(Stored data entries)
____

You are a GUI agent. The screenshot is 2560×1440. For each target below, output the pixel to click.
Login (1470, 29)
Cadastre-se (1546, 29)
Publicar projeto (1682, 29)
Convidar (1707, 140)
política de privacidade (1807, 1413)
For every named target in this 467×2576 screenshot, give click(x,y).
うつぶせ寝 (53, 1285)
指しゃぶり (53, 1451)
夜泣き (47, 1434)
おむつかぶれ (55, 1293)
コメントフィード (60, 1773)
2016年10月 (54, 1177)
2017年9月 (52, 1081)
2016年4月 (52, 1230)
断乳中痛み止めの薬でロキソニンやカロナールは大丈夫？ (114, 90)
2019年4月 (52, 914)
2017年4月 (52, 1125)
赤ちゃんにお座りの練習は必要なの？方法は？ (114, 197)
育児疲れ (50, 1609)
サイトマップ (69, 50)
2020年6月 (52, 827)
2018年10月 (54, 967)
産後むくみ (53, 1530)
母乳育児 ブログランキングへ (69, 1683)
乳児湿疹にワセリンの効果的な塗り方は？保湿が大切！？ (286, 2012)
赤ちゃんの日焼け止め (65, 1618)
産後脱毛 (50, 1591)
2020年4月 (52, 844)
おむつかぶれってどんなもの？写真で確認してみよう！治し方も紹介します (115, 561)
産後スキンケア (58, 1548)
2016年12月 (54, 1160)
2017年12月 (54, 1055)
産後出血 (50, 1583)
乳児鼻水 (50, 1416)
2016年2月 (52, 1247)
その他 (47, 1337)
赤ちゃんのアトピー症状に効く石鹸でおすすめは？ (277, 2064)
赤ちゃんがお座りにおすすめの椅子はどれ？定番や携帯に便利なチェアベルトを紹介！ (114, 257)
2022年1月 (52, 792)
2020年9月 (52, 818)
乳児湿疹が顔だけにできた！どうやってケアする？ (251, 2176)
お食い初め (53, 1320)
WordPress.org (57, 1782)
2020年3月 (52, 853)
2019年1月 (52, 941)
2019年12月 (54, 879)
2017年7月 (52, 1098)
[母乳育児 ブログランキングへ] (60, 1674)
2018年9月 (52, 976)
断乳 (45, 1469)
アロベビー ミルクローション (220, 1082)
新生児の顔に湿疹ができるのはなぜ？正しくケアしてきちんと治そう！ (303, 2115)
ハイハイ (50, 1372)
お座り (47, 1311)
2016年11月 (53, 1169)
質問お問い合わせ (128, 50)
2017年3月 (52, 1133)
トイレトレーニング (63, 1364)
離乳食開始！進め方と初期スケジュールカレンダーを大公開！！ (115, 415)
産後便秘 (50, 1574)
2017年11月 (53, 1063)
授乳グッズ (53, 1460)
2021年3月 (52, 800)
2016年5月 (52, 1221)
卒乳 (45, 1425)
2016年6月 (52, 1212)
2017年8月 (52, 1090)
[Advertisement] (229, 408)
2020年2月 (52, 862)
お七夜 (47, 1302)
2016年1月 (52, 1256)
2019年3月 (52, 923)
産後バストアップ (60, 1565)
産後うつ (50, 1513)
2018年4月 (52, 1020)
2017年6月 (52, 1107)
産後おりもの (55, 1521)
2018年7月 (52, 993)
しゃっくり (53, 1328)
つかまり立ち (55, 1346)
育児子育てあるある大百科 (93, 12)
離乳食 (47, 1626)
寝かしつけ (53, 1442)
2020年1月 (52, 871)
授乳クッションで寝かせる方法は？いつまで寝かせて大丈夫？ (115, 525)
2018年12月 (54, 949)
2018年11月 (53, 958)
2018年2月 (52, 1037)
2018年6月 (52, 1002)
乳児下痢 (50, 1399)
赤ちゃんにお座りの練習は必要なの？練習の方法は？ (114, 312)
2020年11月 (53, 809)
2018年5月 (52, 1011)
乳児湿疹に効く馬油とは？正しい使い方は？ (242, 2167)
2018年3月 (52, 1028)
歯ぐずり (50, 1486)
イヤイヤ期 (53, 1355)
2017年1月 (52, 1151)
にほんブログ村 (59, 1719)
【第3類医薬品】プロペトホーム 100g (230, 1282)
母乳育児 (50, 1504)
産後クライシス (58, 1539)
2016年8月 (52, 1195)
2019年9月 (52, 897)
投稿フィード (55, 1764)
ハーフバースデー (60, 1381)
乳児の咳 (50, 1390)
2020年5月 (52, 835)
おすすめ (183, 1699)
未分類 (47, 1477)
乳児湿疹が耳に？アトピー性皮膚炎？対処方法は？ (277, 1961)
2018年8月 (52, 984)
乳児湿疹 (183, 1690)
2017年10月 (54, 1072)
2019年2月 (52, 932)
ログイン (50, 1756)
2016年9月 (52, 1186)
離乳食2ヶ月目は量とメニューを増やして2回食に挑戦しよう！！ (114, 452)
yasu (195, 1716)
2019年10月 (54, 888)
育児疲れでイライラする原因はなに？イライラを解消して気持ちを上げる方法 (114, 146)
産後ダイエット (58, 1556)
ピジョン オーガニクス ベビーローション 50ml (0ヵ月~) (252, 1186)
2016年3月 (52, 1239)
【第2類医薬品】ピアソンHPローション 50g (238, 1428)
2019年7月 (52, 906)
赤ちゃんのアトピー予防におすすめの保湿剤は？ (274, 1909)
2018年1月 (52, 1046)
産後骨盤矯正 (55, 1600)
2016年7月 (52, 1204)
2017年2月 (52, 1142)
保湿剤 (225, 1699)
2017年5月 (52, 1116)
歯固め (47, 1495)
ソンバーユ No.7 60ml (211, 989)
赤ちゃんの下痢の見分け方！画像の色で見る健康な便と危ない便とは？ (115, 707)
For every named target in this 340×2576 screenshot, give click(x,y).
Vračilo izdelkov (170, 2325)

____

• **WORK TO COMPLETE**
Only lines holding the word "赤ちゃんにお座りの練習は必要なの" are wanted, so copy each of them from the records above.

• **FINISHED EXERCISE**
赤ちゃんにお座りの練習は必要なの？方法は？ (114, 197)
赤ちゃんにお座りの練習は必要なの？練習の方法は？ (114, 312)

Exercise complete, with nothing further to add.